TMO, SATTIĞI DEPOLARI KİRALAMAK ZORUNDA KALDI
TMO’nun bu yıl ürün alabilmek için depo, silo ve açık alan kiraladığını anımsatan Gürer, “TMO’nun, ne kadar masraf ettiği, lisanslı depoların bulunduğu il sayısının ne kadar olduğu ve depolardaki ürün miktarını yazılı soru önergesi olarak verdim. Bakan soru önergemize verdiği yanıtta, 2023 yılı hasat döneminde 2 milyon ton TMO deposu, 3 milyon ton lisanslı depolar, 2,5 milyon ton kiralanan depolar ve 6 ,5 milyon ton açık alanlar olmak üzere 14 milyon ton depo kapasitesi oluşturularak kullanıldığını açıkladı. Yani 2006 yılında yapılan uygulamayla TMO’nun Türkiye genelinde çok sayıda silosu, deposu, yok fiyatına satıldı. Geçtiğimiz yıl TMO ürün alımında yer kiralamak zorunda kaldı. Niğde’nin Höyük köyünde olduğu gibi sattığı depoları geri kiralamak durumunda kaldı. TMO ürün aldıktan sonra depolama konusunda da 2023 yılında sorun yaşadı. Tarımda yanlış politikaların uygulanması raftaki ürün fiyatlarının artmasına neden oluyor” ifadelerini kullandı.

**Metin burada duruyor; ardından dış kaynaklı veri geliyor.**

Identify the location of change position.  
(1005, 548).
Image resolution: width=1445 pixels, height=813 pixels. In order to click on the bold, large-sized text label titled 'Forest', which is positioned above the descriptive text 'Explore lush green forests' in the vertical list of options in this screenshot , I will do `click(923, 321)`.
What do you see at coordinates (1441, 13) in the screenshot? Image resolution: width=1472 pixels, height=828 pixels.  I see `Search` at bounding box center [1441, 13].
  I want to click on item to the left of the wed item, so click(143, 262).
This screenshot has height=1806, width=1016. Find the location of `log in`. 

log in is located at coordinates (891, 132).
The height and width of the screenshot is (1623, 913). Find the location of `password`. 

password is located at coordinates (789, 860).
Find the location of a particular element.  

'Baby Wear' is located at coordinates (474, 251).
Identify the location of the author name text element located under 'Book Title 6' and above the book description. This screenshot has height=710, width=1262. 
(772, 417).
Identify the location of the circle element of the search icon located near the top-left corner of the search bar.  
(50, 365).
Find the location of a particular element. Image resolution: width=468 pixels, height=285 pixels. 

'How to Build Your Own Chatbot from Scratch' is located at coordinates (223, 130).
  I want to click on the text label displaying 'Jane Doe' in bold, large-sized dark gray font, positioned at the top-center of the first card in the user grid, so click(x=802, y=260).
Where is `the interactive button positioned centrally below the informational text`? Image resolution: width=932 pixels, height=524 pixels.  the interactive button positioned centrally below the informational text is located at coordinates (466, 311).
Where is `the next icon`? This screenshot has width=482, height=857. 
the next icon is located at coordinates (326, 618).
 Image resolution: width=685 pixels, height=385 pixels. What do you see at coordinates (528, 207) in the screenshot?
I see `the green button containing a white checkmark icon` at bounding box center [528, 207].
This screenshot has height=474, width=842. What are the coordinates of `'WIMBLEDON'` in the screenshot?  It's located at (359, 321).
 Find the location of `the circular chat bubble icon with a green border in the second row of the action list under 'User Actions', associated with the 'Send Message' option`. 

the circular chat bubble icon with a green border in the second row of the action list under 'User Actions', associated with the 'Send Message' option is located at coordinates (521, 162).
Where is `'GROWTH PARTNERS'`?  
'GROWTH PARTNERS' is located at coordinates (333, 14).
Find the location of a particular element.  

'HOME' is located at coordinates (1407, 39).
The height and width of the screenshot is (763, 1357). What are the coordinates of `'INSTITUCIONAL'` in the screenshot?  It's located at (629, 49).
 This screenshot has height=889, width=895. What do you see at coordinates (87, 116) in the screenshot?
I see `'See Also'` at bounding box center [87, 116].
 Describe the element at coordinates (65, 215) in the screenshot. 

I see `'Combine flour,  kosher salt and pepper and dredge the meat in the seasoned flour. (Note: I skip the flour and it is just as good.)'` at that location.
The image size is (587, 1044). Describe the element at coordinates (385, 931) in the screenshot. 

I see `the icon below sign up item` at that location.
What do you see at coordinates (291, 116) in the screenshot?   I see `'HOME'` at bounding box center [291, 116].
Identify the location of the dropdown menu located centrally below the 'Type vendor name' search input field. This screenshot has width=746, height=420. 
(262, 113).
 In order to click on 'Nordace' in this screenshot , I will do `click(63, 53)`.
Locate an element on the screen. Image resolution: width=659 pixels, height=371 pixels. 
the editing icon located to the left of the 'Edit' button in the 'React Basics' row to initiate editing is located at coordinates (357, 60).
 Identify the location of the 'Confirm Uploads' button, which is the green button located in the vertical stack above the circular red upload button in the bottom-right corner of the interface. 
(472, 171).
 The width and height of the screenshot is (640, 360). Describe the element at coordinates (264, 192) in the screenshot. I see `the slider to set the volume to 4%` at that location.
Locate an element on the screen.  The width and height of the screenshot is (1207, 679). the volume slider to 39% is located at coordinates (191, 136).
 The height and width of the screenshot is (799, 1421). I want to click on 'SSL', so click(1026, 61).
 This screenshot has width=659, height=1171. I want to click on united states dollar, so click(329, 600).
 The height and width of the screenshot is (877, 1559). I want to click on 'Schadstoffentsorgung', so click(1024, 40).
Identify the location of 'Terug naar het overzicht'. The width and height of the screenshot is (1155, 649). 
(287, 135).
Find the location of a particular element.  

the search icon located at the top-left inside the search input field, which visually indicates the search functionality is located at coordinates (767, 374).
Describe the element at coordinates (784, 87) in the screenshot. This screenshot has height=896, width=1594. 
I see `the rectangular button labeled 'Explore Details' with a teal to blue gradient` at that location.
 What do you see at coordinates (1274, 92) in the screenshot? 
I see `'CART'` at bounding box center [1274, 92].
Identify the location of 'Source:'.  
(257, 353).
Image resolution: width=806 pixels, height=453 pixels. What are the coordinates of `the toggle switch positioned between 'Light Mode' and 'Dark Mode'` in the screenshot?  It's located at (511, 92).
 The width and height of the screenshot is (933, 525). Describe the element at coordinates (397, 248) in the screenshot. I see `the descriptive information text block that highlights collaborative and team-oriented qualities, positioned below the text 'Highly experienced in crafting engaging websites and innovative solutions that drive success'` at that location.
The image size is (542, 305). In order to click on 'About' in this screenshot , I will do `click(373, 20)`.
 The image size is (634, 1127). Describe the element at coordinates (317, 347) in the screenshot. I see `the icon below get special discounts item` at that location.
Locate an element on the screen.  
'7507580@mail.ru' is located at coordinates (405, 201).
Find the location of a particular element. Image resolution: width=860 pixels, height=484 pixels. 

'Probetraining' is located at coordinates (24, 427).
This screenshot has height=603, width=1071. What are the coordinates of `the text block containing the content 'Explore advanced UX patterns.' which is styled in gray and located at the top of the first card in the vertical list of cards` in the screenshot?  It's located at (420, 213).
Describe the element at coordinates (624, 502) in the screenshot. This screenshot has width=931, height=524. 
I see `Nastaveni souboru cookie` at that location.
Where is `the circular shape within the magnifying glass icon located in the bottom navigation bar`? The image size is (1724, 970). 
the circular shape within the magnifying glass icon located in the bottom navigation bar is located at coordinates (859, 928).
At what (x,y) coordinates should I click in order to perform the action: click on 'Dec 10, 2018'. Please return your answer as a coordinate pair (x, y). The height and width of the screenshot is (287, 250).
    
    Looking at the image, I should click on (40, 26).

GÜMRÜK VERGİSİNİN SIFIRLANMASININ ÇİFTÇİYE BİR FAYDASI YOK
Yeşil mercimek ithalatında gümrük vergisinin sıfırlanmasının ürün fiyatında düşüş sağlamayacağını anlatan Gürer, “Bu durum, vatandaşın daha ucuza ürünü alması anlamına gelmiyor. İthalatçı vurgun yapacak. İthalatta vergi sıfırlanmamalı. Bu durum çiftçiyi üretimden uzaklaştırıyor. İthalat sınırlanmalı, yerli üretim artırılmalı. Ürün çiftçiye hak ettiği değeri bulmalı. 19 liraya çiftçiden alınırken, ithal edilen ürünlerle o ürünün raftaki fiyatının 100 liraya kadar çıkması, o çiftçiye fayda sağlamıyor” dedi.
TÜRKİYE’Yİ İTHAL ÜRÜN CENNETİ HALİNE GETİRDİLER
Gümrük vergisinin sıfırlanması
Tarımdaki sorunların başlıca nedeni liyakatli, bu işi bilen planlamayı oluşturacak, sorunları önceden fark eden bir anlaşın ne yazık ki uzunda süredir yönetimde olmayışın rolü vardır. Tarım ve Orman Bakanlığı, Ticaret Bakanlığı üzerinden gelen ithal ürünlerle gıda pazarının oluşumunu seyretmektedir. Müdahale etmelidir. Kesinlikle ithalat sınırlandırılıp yerli üretim artırılmalıdır” diye konuştu.